Erdman was on holiday in England, and he was blown away by Hunter’s voice and timing.
Smooth and soulful, the singing voice is another James Hunter.
His speech has the rhythms of his simple English upbringing.
His voice is one part Sam Cooke, one part Ray Charles and all James Hunter.
Thanks in part to his American musical heroes, Hunter sings without an accent.
“It’s a defense mechanism,” he said with a laugh, “in order to not completely clear the area where I was singing!
“I do envy Van Morrison,” he said. “With that Belfast accent . . . he can sort of sing the way he talks.”
In the almost 20 years since Erdman and Hunter became mates, Hunter has toured with Morrison, sung with John Lee Hooker, Junior Wells and Georgie Fame.
He’s featured on Morrison’s live album, “A Night in San Francisco,” and the studio recording of “Days Like This.”

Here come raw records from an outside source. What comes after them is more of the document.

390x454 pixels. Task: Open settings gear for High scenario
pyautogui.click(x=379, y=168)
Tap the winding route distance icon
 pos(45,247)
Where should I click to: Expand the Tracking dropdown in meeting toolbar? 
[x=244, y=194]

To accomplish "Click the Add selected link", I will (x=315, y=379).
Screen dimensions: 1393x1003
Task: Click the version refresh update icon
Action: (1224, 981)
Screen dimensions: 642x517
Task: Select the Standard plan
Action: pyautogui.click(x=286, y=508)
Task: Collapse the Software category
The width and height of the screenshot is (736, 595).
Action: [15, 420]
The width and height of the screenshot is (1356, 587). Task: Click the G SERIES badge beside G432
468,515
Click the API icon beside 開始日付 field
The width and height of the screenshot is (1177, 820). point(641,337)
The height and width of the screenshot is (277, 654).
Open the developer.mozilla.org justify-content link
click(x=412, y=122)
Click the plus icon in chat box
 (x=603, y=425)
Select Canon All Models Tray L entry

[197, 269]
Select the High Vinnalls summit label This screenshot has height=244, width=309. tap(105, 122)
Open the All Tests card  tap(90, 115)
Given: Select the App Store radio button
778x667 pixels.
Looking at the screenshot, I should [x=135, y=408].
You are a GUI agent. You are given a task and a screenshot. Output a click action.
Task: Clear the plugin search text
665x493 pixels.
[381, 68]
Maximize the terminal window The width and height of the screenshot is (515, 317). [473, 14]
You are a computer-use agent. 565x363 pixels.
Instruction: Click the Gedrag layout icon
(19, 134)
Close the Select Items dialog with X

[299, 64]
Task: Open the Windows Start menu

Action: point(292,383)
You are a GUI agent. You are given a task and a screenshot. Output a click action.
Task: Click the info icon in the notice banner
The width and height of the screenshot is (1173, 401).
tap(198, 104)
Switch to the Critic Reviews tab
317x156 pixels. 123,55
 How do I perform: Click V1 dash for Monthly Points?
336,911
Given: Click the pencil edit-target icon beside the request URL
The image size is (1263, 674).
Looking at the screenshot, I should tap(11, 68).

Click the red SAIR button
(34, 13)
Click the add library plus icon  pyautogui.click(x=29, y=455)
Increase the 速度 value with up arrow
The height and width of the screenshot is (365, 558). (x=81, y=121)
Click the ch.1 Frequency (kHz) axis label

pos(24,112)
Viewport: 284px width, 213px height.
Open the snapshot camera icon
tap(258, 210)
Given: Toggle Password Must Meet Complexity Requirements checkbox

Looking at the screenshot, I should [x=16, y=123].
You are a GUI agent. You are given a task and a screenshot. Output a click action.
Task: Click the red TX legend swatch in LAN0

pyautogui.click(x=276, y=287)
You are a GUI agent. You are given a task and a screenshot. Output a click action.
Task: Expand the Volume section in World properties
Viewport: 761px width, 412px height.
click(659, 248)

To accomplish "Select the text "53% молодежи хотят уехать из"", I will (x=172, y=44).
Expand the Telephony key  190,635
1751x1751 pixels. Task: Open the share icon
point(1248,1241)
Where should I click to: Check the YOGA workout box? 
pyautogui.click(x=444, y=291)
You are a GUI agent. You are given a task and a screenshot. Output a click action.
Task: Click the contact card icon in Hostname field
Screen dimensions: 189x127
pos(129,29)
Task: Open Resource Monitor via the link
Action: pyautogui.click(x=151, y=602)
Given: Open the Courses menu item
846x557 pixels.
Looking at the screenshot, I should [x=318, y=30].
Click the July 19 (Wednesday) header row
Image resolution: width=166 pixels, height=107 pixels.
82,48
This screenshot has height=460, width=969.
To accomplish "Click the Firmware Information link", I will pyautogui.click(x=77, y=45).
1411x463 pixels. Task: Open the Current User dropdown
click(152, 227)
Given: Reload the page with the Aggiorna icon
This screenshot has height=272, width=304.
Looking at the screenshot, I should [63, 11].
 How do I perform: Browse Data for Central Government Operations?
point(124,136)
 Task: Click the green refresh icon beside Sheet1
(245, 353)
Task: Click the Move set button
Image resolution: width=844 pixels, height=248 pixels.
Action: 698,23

Hunter has put out two albums of his own, one in England and another on the German Ruf Records.
Thanks to Erdman, he’s now in the United States, spending part of his time at Erdman and fiancee Kimberly Guise’s home in North Branch.
“He blagged us a few gigs in New York,” Hunter said of Erdman.
That gave him the opportunity to play a supporting role for the legendary Bo Diddley.
When Erdman and Guise learned he’d yet to be picked up in America, they made it happen.
“We were mates, but it turned into sort of a business relationship,” Hunter said.
The couple started GO Records at their new home in North Branch and invited Hunter stateside.
He showed up “in the middle of nowhere” and found a quiet place to prepare for stardom (and he’s fallen in love with poking around at Peters’ Auction Barn in Jeffersonville!).
He calls his first recording in the United States “timely.”
“I think I’m quite glad it didn’t happen 20 years ago,” he said. “I really feel like I’m writing properly now.”
The 14-track album was written entirely by Hunter.
He mixes modern ska riffs on the title track, “People Gonna Talk,” with the classically soulful love song “Mollena,” an ode to a girlfriend Hunter jokes got him in a lot of trouble on an electronic press kit shot in and around Callicoon and North Branch.
The clever and quick “No Smoke Without Fire” has a spicy Latin groove, but “All Through Cryin’” says it all.
Hunter has arrived, and people are gonna talk.
Want to see Hunter?
He’ll be performing Feb. 24 at Mo Pitkins’ in New York City, and he’ll be returning to Sullivan County for a WJFF fundraiser at the Nutshell in Lake Huntington on March 4.
The station has supported Hunter since giving him a chance for a warm-up gig a year and a half ago at the Hills in Callicoon Center and airing his music on the radio, the first in the country to do so.
For more information, visit www.jameshuntermusic.com.
“People Gonna Talk” will be released by GO Records and Rounder Records on March 7.